Cumpliendo muy bien con la definición de Hannah Arendt, las empresas -o más bien los responsables de las empresas fabricantes de armas-, no son unas personas especialmente perversas o retorcidas como de forma simple se podría pensar de quien se lucra desarrollando y perfeccionando herramientas, máquinas y tecnología para matar más y a más población civil como vemos en cada nuevo conflicto bélico, sino que tanto ellos, y mucho más los trabajadores que desarrollan esta producción, actúan disciplinada y profesionalmente trabajando con celo y eficiencia, aunque sin reflexionar sobre sus consecuencias ni cuestionarse la trascendencia de sus actos, algo que en definitiva constituye lo que la filósofa alemana definió como “la banalidad del mal”.

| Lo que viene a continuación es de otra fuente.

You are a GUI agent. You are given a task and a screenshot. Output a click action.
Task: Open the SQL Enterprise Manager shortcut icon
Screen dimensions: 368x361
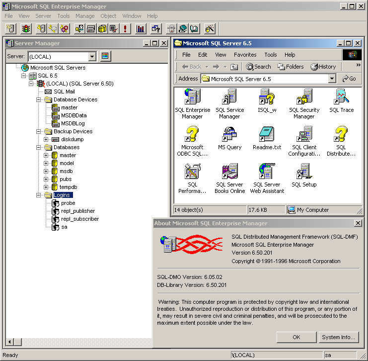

Esto -quizá- podría explicar, como socialmente sorprende señalar a una empresa como la vasca Sener, mimada por la administración estatal y autonómica, considerada modélica por una gran parte de la sociedad, pero que es denunciada frecuentemente porque, aunque nació como una ingeniería naval, entre otras áreas de producción ahora desarrolla la muy perversa actividad de diseñar misiles y sus sistemas de guiado.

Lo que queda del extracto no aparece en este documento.